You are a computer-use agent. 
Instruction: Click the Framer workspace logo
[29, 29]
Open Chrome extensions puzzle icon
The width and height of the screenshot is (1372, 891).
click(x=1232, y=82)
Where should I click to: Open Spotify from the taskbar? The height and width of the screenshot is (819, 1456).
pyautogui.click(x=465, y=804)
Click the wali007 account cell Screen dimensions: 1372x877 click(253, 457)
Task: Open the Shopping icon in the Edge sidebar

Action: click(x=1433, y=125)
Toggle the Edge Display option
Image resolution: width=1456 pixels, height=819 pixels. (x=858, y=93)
##############################
(Aim of the exercise): From the line containing "The width and" down to the end of the listing above, return each line exactly as it appears and nothing more.

(Task solution):
The width and height of the screenshot is (1372, 891).
click(x=1232, y=82)
Where should I click to: Open Spotify from the taskbar? The height and width of the screenshot is (819, 1456).
pyautogui.click(x=465, y=804)
Click the wali007 account cell Screen dimensions: 1372x877 click(253, 457)
Task: Open the Shopping icon in the Edge sidebar

Action: click(x=1433, y=125)
Toggle the Edge Display option
Image resolution: width=1456 pixels, height=819 pixels. (x=858, y=93)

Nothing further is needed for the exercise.